The dollar held near an 11-month high against a basket of major currencies early on Wednesday, having got a second wind after upbeat U.S. data bolstered expectations of solid economic growth in the third quarter.
The dollar index .DXY was last at 81.537, not far from the overnight peak of 81.626. The euro languished at $1.3370 EUR, having plumbed a nine-month trough of $1.3358.
Data on Tuesday showed U.S. services sector activity hit an 8-1/2 year high last month and factory orders surged in June.
“While it is clearly the lesser of the two ISMs, an 8-year high coupled with a blockbuster factory orders report will go a long way towards bolstering growth expectations for the second half of 2014,” said Michael Woodfolk, global markets strategist at BNY Mellon.

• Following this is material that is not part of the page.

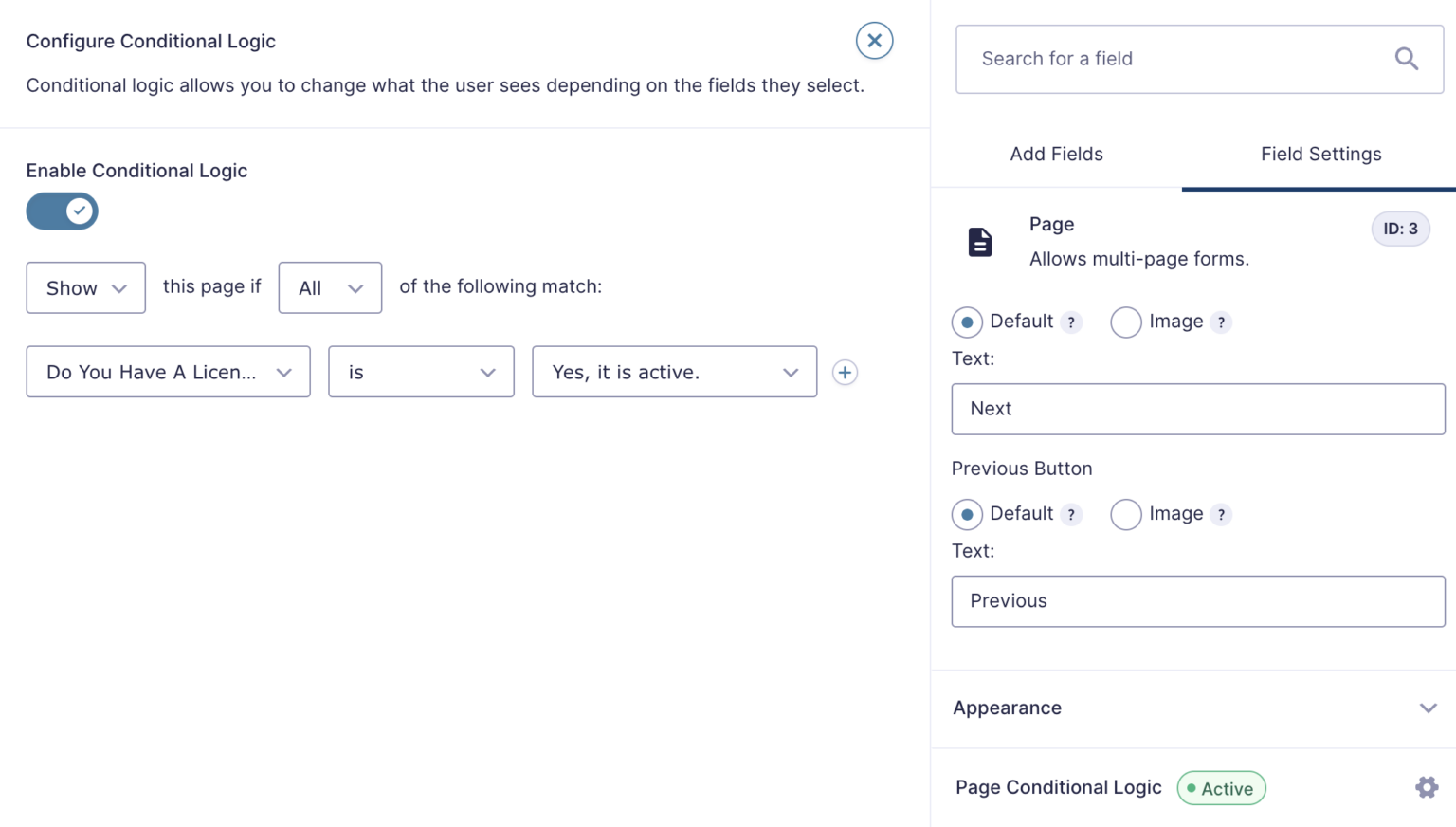The image size is (1456, 827).
Task: Open the Show/Hide dropdown
Action: click(x=85, y=287)

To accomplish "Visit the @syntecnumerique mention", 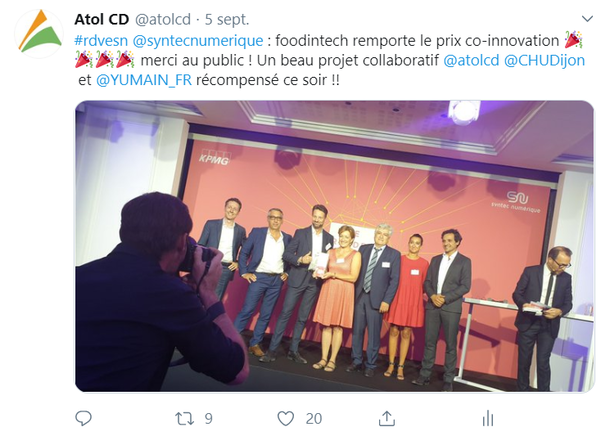I will (x=198, y=40).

“Nonetheless, summer doldrum conditions prevail with markets susceptible to geopolitical risk.”
European data in contrast was mixed. Euro zone retail sales rose at their fastest rate in seven years in June and business activity expanded at the second-fastest pace in three years in July.
Yet the robust growth could not mask the deflationary pressures weighing on the region, a clear worry for the European Central Bank when it holds its policy review on Thursday.
But having unveiled a raft of measures in June to spur growth, the ECB is not expected to tinker with policy this month.
The euro also ceded ground on the yen, slipping to a near one-week low of 137.07. The greenback was relatively steady at 102.61, but off the overnight high of 102.93.
Against the dollar bloc currencies, the greenback reached a three-month high on its Canadian peer. It climbed as far as C$1.0977, continuing to recover from last month’s trough of C$1.0620.
The standout currency, however, was the New Zealand dollar, which skidded to two-month lows overnight after milk prices fell again at an auction held by Fonterra Co-operative Group, the world’s biggest dairy exporter.
It extended its decline early in Asia on data showing a moderation in jobs growth at home, an outcome that some suspect could buy the central bank more time to stay on the sidelines following four successive interest rate hikes this year.
The kiwi was last at $0.8442, having fallen as far as $0.8428. It is down 4.5 percent since reaching a peak of $0.8839 last month.
The trading session in Asia is shaping up to be a listless one, with no economic data of interest to speak of.
That should leave the focus on equity markets, which are likely to follow Wall Street lower amid concerns over escalating tensions in Ukraine. Any increase in risk aversion should help support the safe-haven yen.